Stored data
- - - - -

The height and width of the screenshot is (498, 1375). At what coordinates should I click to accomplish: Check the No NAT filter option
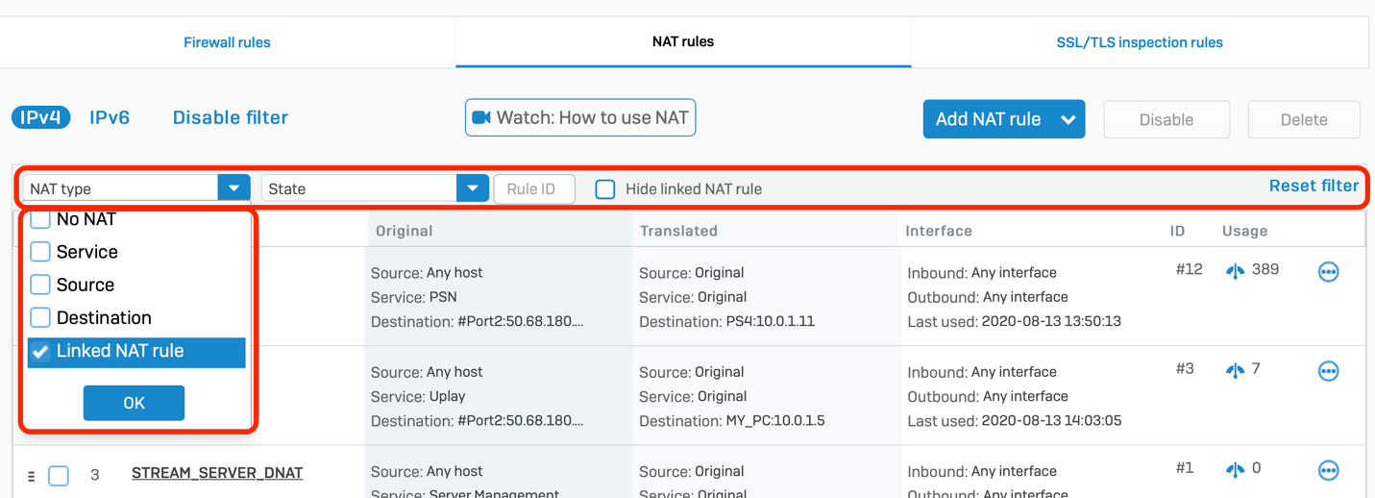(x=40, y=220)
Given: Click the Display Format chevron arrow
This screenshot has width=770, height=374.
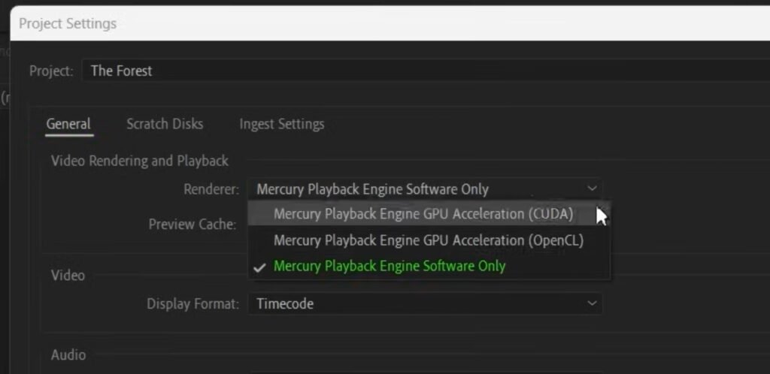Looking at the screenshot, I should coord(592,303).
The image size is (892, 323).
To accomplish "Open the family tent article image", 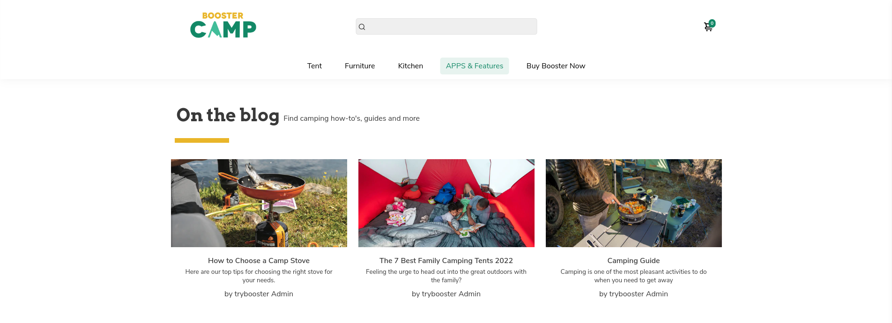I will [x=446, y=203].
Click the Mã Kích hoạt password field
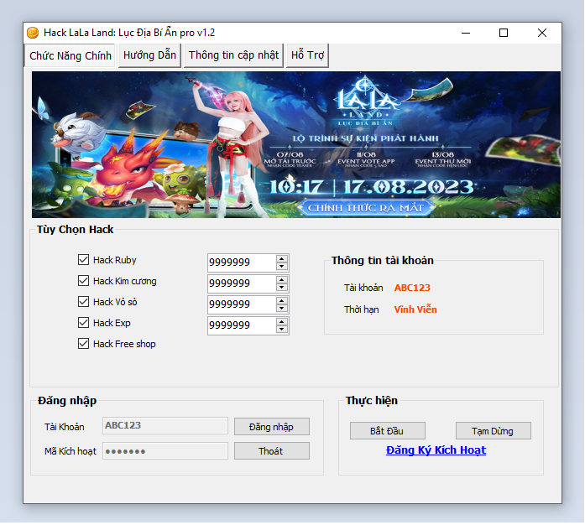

- - - - -

Work to complete → Only the lines from the start of the records to the one containing "The image size is (892, 323)." should be repeated, exactly and with both ends kept; drop any pictures.

Answer box →
The height and width of the screenshot is (498, 1375). At what coordinates should I click to accomplish: Check the No NAT filter option
(x=40, y=220)
Given: Click the Display Format chevron arrow
This screenshot has width=770, height=374.
Looking at the screenshot, I should coord(592,303).
The image size is (892, 323).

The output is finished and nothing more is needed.